That's what the OP was referring to, not what the part that I quoted was referring to:

You should ALWAYS assume that anytime someone comes at you with a gun, knife, ball bat, golf club, katana, or any other weapon, that he means to do you serious or fatal bodily injury. NEVER assume that a bad guy will not hurt you as long as you comply. That is an invitation to certain death.

dksuddeth is making a very broad statement regarding what should "always" be done "anytime" someone threatens you with "any . . . weapon", and says that if you do not this is "an invitation to certain death".

That is complete nonsense. Threatening someone with a weapon does not lead to "certain death".

Quote:
When there is another goal - be it money, sex, or other - "going along" may make sense. When the goal of the villain is simply to kill and hurt people, there is a time for fighting, and there is a time for running.

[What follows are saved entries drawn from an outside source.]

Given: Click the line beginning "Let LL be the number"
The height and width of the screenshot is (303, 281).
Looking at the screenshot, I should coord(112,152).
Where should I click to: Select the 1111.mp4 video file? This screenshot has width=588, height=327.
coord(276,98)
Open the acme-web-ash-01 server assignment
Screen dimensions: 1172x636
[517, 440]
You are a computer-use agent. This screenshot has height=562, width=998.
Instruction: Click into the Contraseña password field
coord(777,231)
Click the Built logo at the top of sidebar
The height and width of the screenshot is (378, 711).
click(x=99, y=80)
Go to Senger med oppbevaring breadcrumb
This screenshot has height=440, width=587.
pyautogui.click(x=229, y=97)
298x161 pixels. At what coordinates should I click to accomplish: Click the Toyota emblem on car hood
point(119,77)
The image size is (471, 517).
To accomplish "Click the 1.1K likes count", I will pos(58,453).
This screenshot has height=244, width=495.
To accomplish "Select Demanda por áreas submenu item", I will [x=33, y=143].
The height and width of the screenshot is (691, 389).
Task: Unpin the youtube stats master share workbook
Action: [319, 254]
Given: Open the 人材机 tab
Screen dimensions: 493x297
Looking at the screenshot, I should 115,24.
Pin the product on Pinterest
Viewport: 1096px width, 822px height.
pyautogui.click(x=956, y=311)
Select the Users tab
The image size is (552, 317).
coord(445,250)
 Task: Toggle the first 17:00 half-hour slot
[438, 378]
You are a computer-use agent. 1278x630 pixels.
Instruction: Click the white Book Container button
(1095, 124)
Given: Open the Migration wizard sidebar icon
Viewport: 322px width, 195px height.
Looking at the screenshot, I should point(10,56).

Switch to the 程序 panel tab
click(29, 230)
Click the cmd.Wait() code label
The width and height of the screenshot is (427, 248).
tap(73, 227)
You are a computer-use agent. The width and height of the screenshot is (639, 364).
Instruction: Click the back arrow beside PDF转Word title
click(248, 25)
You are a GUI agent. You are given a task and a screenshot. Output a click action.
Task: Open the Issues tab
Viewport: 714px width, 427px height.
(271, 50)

Each situation is different.
Exactly my point. Making such broad absolute statements renders the point meaningless.

Quote:
Originally Posted by dksuddeth
To add to highthiefs comments, you're also betting on the 'mercy' that a criminal who has just committed a capital is going to give you. You are a witness that can put him in prison and dead men/women tell no tales.
No, I'm not betting on anything. I'm disputing that the threat of violence using a weapon leads to certain death.

Yet, not all criminals, not even all those who use weapons, kill their victims. Your hypothetical does not match reality.

For the record, I won't fight back, but I don't advocate that position as best for anybody else.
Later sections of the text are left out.